According to the profiling result hammingDistance function takes significant amount of time. I have inlined the hammindDistance algorithm and added some early exit conditions -if the current distance exceed the current minimum it stops iterating-.

func minHammingDistance2(kmer, dnaString string) int {
	kmerLen := len(kmer)
	dnaLen := len(dnaString)

	minDistance := kmerLen

	for i := 0; i <= dnaLen-kmerLen; i++ {
		distance := 0
		for j := 0; j < kmerLen; j++ {
			if kmer[j] != dnaString[i+j] {
				distance++
				if distance >= minDistance {
					break
				}
			}
		}

		if distance < minDistance {
			minDistance = distance
			if minDistance == 0 {
				break
			}
		}
	}

	return minDistance
}

And the new profiling graph looks like this.

improved median string finding cpu profiling
k-mer lengthAverage Time Spent (ms)Change (%)
741-6.82
845-4.26
952+1.96

Binary Encoding DNA Strings

It is the slowest part of the code. And as we all know computers are better at arithmetic operations rather than string operations. This made me want to try with binary encoded DNAs. Then I could compute the hamming distance by just only bitwise operations.

func encodeDNA(dna string) uint64 {
	var result uint64
	for _, nucleotide := range dna {
		result <<= 2
		switch nucleotide {
		case 'A':
			// 00
		case 'C':
			result |= 1 // 01
		case 'G':
			result |= 2 // 10
		case 'T':
			result |= 3 // 11
		}
	}
	return result
}

func minHammingDistanceBitwise(kmer, dnaString string) int {
	kmerLen := len(kmer)
	dnaLen := len(dnaString)

	minDistance := kmerLen
	encodedKmer := encodeDNA(kmer)

	for i := 0; i <= dnaLen-kmerLen; i++ {
		encodedDnaSegment := encodeDNA(dnaString[i : i+kmerLen])
		distance := bits.OnesCount64(encodedKmer ^ encodedDnaSegment)
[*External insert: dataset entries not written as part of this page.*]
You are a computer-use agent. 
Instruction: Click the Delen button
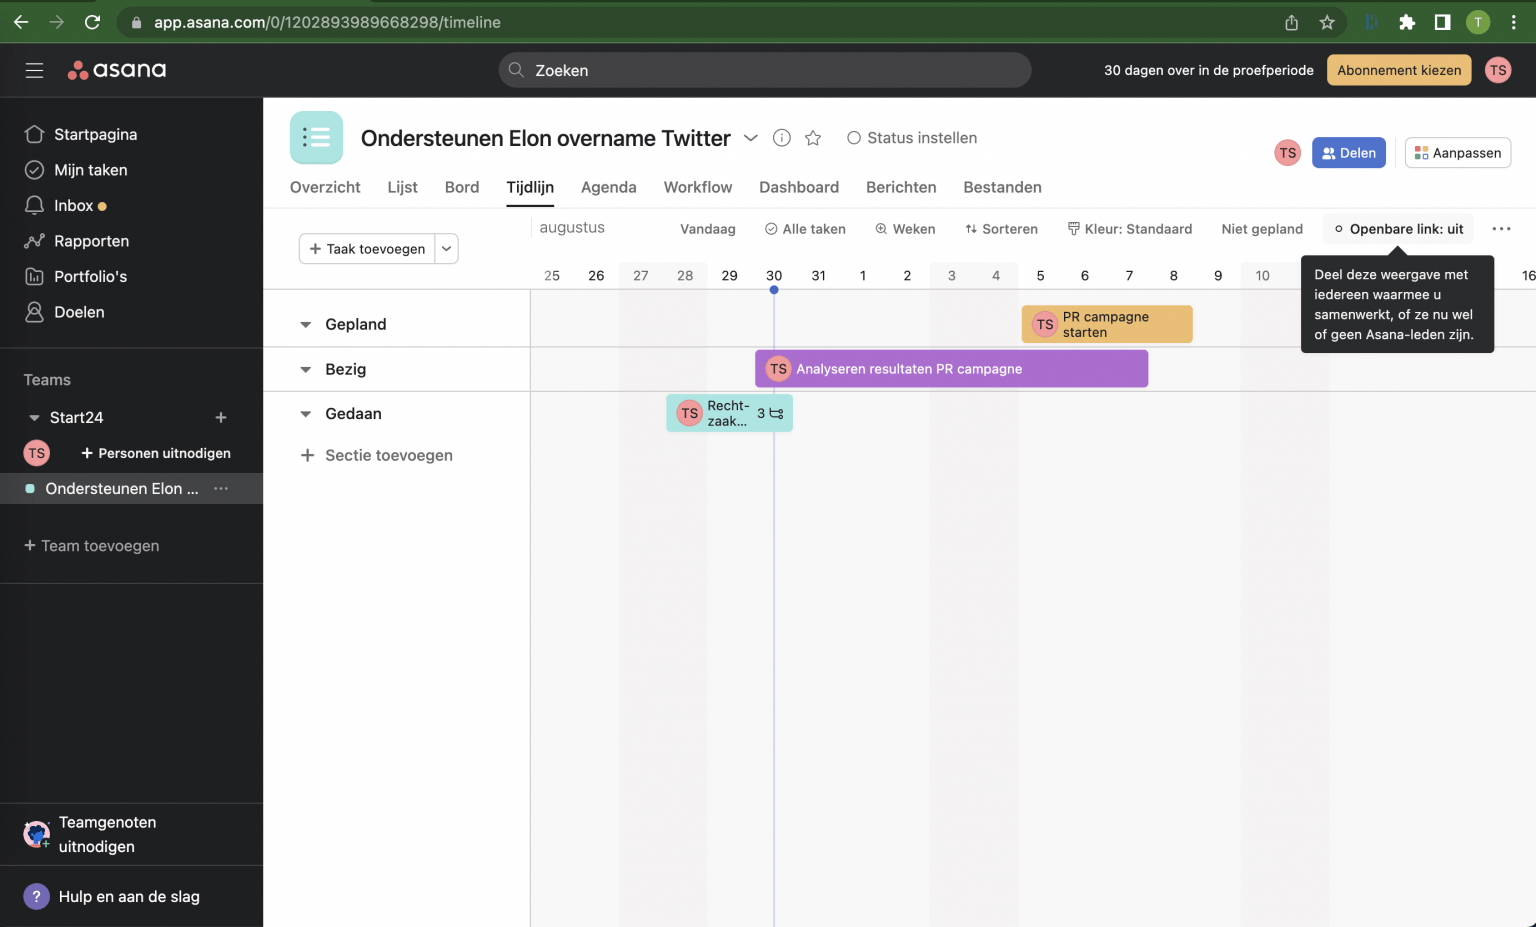pyautogui.click(x=1348, y=152)
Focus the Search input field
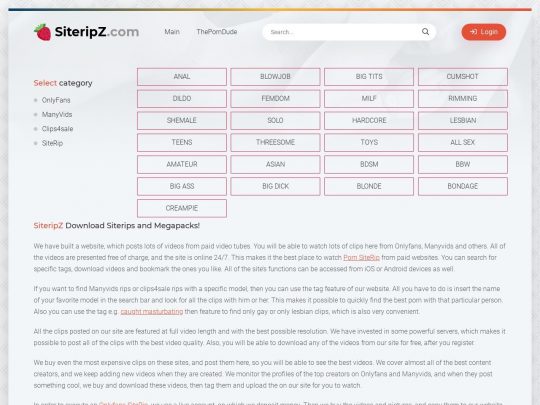The height and width of the screenshot is (405, 540). (x=344, y=32)
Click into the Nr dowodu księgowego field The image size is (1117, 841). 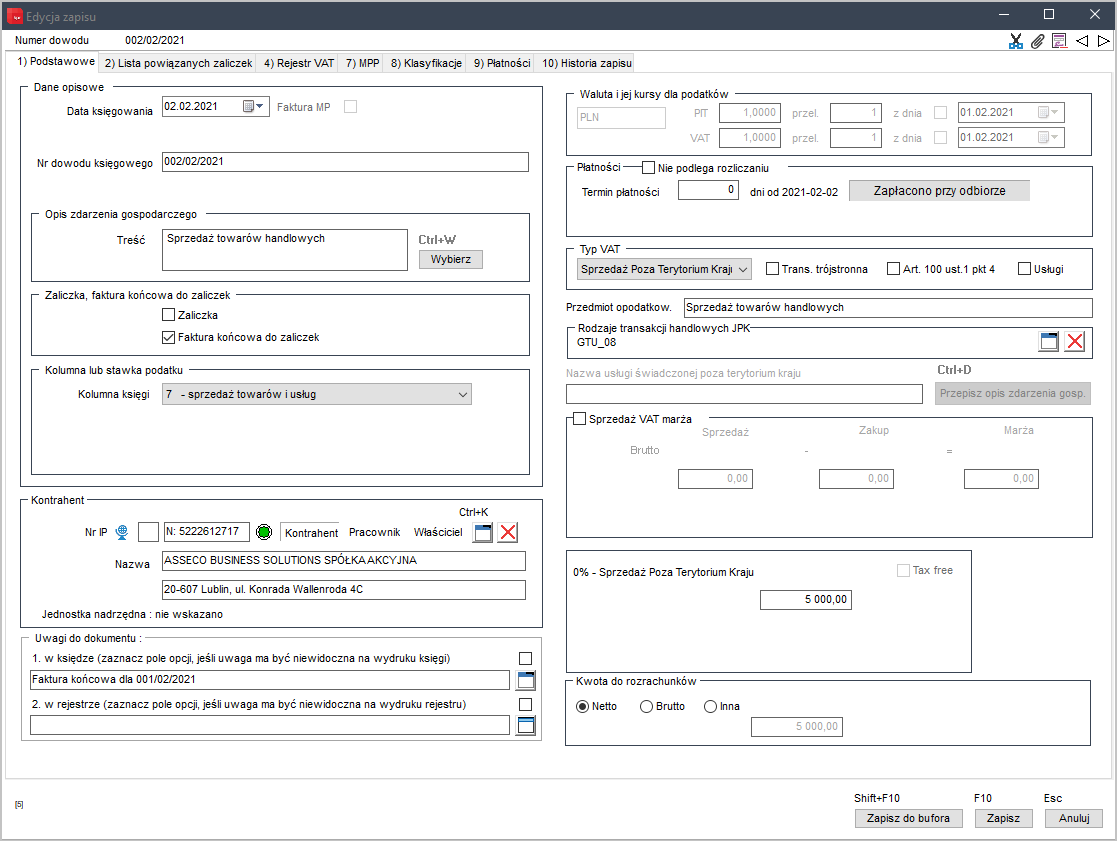pyautogui.click(x=346, y=162)
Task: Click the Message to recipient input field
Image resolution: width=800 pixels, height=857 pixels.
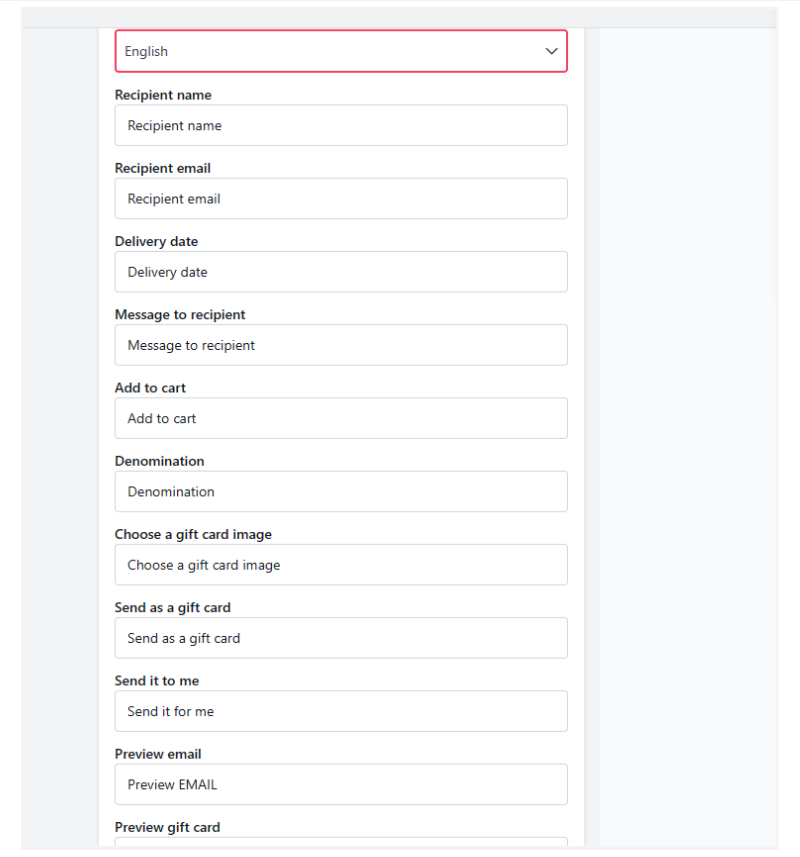Action: coord(340,345)
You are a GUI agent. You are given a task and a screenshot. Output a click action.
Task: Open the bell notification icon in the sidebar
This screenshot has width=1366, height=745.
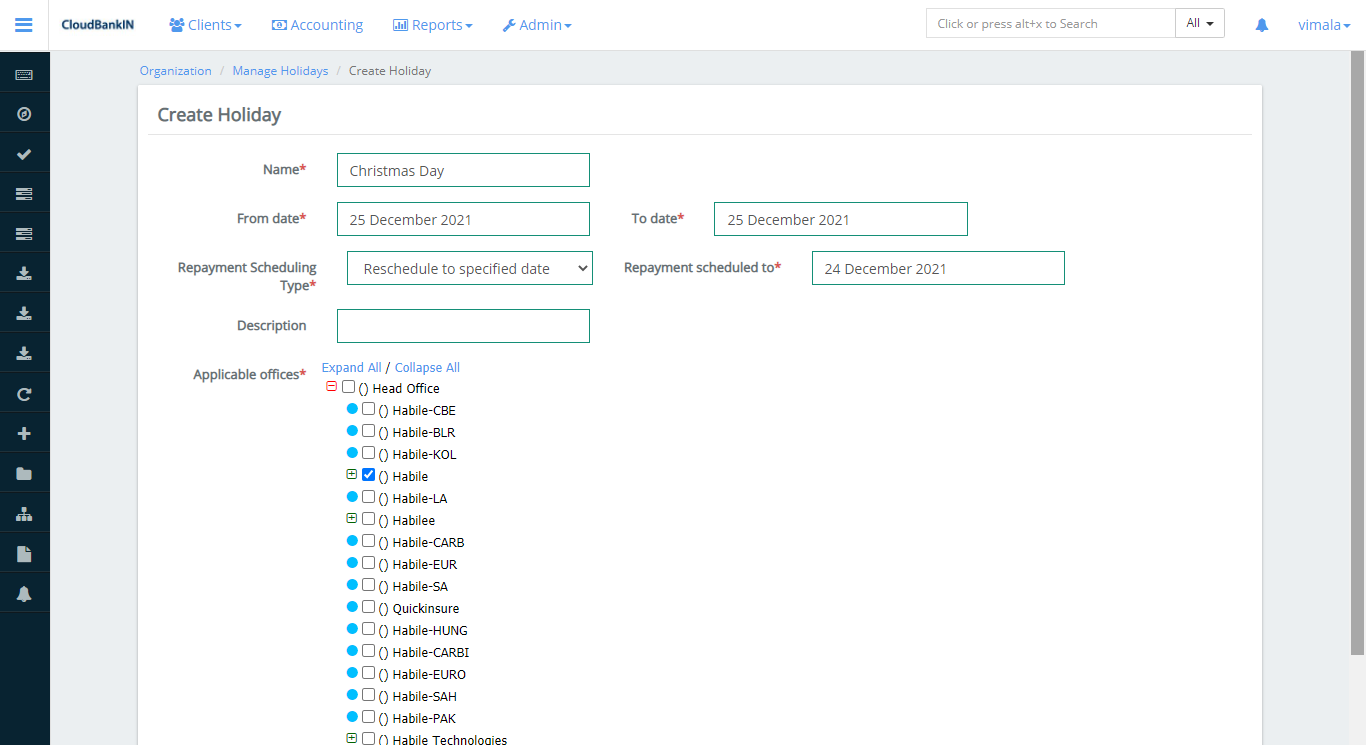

		if distance < minDistance {
			minDistance = distance
			if minDistance == 0 {
				break
			}
		}
	}

	return minDistance
}
median string finding with binary encoded dna cpu profiling
k-mer lengthAverage Time Spent (ms)Change (%)
717-58.54
819-57.78
926-50.00

Conclusion

By implementing the median string finding algorithm in Go and utilizing parallel processing and binary encoding techniques, we achieved significant performance improvements. Future work could explore further optimizations and the application of these techniques to other computational problems in bioinformatics.